The major books which tackle with Astrology are `Rigjyothisha’, `Yajurjyothisha’, and `Adharvajyothisha’. Astrology has several consequent branches. The words of Vedic Pundit Panini on the six parts of the Vedas are significant;
“Chanda: paadau thu vedasya Hasthau kalpofdha padyathe Jyothishamayanam chakshur Hiruktam shrothamuchyathe Shikshaa khranam thu vedasya Mukham vyakaranam smrudham Thasmath sangama dheethye va Brahmalokhe maheeyathe.”
Chandassu of the Vedas is compared to legs, Kalpa to hands, Jyothisha to eyes, Niruktha to ears, Shiksha to nose, Vyakarana to face. Here Jyothisha is regarded as the eyes of the Vedas and so its significance can be easily understood.
Man and the Nature
A slight deviation from the theory of creation to the foundation theory of Astrology is desirable here. The views of the renowned scholar, Sreedanandaswami on the creation of Nature is evident in his book, `A Slight Observation of Hindu Religion’. Here each object multiplies independently. Different forms of creation arise from the Paramatma (the Supreme Soul) independently. A magician performs magic. What makes Hinduism distinct from other religions is its order of Creation. Other religions teach that God created the world from vacuum. According to Hindu mythology, God is distinct from Creation. The creation and the creator are the same. This illusion is totally logical and reasonable. Because of His own power, God becomes many.

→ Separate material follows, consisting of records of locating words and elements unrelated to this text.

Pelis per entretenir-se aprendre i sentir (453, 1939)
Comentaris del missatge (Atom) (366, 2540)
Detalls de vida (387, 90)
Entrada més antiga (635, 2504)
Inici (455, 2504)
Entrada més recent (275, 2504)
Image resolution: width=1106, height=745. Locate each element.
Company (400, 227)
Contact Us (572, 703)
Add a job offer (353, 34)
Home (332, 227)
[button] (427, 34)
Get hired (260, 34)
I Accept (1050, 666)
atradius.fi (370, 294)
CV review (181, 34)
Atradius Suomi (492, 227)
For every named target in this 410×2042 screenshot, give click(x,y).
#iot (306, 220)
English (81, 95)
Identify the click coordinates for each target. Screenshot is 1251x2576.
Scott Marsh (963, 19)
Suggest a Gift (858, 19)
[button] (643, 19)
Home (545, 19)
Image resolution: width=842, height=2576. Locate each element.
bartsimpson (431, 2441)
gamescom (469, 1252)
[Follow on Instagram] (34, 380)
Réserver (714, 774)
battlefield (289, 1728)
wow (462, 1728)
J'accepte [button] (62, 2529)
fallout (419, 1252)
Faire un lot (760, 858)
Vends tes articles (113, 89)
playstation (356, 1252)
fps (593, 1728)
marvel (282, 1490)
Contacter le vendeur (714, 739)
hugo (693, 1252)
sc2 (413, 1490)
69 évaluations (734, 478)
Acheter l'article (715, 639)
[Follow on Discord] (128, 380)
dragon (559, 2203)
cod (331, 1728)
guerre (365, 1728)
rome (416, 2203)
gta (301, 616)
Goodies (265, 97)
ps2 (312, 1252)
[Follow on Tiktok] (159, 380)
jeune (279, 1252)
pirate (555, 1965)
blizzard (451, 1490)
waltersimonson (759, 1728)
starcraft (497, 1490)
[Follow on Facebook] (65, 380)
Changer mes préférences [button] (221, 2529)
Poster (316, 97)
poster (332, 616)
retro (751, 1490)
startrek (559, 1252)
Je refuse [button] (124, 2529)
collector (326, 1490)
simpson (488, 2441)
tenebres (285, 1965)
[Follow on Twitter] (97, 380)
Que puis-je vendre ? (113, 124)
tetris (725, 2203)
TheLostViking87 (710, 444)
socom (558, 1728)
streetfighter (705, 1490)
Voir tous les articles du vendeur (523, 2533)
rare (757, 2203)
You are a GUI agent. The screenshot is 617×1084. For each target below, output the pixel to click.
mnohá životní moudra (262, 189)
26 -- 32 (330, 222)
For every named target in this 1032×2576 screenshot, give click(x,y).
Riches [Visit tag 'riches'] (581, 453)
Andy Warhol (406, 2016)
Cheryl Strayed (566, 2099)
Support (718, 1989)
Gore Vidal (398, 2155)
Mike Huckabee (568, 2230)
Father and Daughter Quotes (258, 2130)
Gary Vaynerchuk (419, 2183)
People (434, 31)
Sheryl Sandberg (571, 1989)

An observation of the creation of Nature leads one to the illusion of the whole Universe (brahmanda) and the matter contained in the body or mass (pindanda). This theory proves that the Microcosm (human body) is a short replica of the Macrocosm. Nature which is the Macrocosm and human body which is the Microcosm are the short impressions of the same force or power. The matter of Nature is present in the human body in an invisible form. The form of human body can be viewed in Nature in a bigger dimension. Thereby, the energy vibrations of Nature are reflected in the human body also. Man has three parts. They are the visible Sthulasharira, the invisible Sukshmasharira and the Karanasharira. Sukshmasharira is a reservoir of thoughts and emotions. Karanasharira reveals itself as a dark strange figure which appears in the form of dreams at the time of sleep. In short, they can be called as the body, mind and the soul. The body of nature can also be classified into three. The Sthulasharira of Nature consists of the stars, the solar system, and the planets. The divinity of god and the life-force (chaitanya) of Sukshmasharira is present in every atom of the Sthulasharira. All these things correspond to the Sthula-Karanasharira of Nature. The Sthulasharira, Sukshmasharira and the Karanasharira of the human body are compared to Vishwa (the Universal power), Thaijasa (the Supreme glory), and Prajna (scholar) respectively. The Puranic Rishis named them as Viradu (the source of all creation), Hiranyagarbha (the source of glory) and Ishwara (the Supreme Soul). The microcosm of human body is a short impression of the all-inclusive macrocosm made of the five elements like earth, water, air, fire, and sky. This is one of the most glorious and significant theories existing in India. The behaviour of macrocosm and the changes which take place there highly influence the microcosm of human body. This is actually the essence of Astrology.